How does the position of thermal insulation affect pitched roof system design?
While thermal insulation is not typically one of the components offered by a pitched roof system manufacturer, its placement within the roof structure has a say in how the roof system is designed. It can impact on both ventilation and underlay specification, changing the way in which the movement of moisture vapour and the risk of condensation is controlled.
What are the two main categories of pitched roof design?
A cold pitched roof is one where the loft area is not a habitable space. Insulation, usually a flexible material that can be rolled out, is installed between and over the ceiling joists forming the ‘floor’ of the loft space. The loft is colder than the internal temperature of the building below and suitable only as limited storage space.
By contrast, a warm pitched roof sees the thermal insulation, usually in the form of a rigid board product, installed along the line of the sloping rafters. The loft is a heated space within the thermal envelope of the building, used as a habitable room.

▶ _WRITTEN TASK 1_
Condense the paragraph beginning "A cold pitched roof is one" from the text on pitched roof insulation above into a short bulleted list that retains its main facts.
▶ _WRITTEN TASK 2_
Continue the text above on pitched roof insulation, starting after its final sentence.

▶ _RECORDED INFORMATION_

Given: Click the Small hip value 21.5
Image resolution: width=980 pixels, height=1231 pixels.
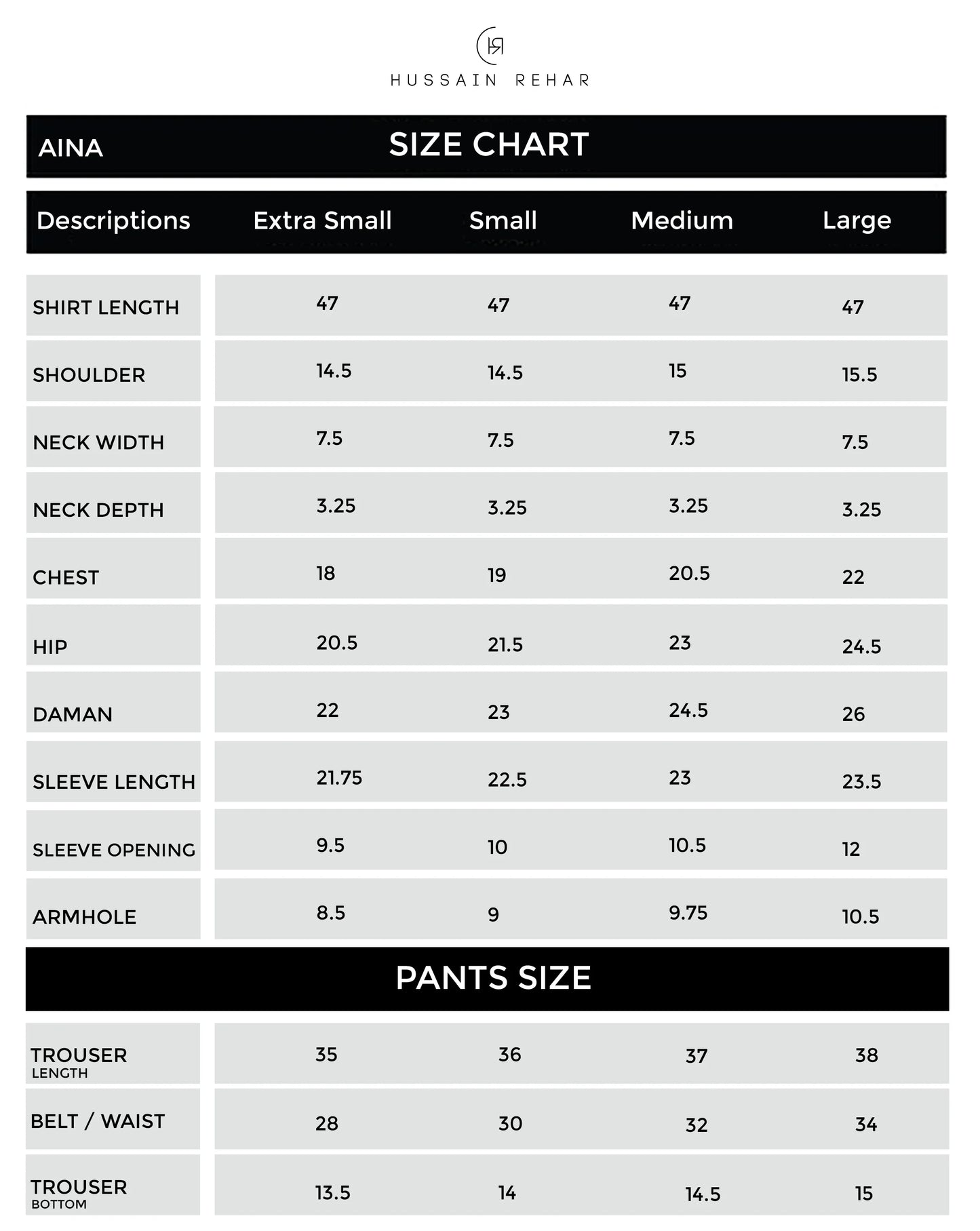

▶ _TASK RESPONSE 1_
- The loft is not a habitable space.
- Insulation, usually a flexible roll-out material, is installed between and over the ceiling joists that form the loft "floor."
- The loft is colder than the building's interior below.
- The loft is suitable only for limited storage.

▶ _TASK RESPONSE 2_
Ventilation of a pitched roof has to occur on the cold (i.e. external) side of any thermal insulation, otherwise the air movement will simply remove warm heated air from the building and increase energy use and bills.
How do cold and warm roofs change pitched roof system specification?
In a cold roof, the open loft space provides greater opportunity for air movement and effective ventilation. It may even be possible to rely on eaves ventilation alone, without ridge ventilation.
Using the same logic, a warm roof with insulation between the rafters provides a more limited scope for achieving effective air movement. It relies on the depth of rafter that remains available above the insulation and will likely necessitate ventilation provision at both eaves and ridge.
The range of available underlays has changed to reflect developments in product design and manufacture. Alongside traditional ‘non-breathable’ underlays, membranes have been developed to be vapour permeable, and also air permeable. As well as controlling moisture levels and reducing condensation risk (vapour permeable), an air and vapour permeable underlay can provide supplementary ventilation to that at the eaves and ridge.
In some circumstances, such as a warm roof with a well-sealed ceiling and suitable air and vapour control layer, the underlay may be able to provide the ventilation provision alone. Advice should be sought from the manufacturer, based on product testing and third-party certification - which highlights the benefit of working with a supplier of a complete pitched roof system, who can ensure the whole specification is designed for the specific project requirements.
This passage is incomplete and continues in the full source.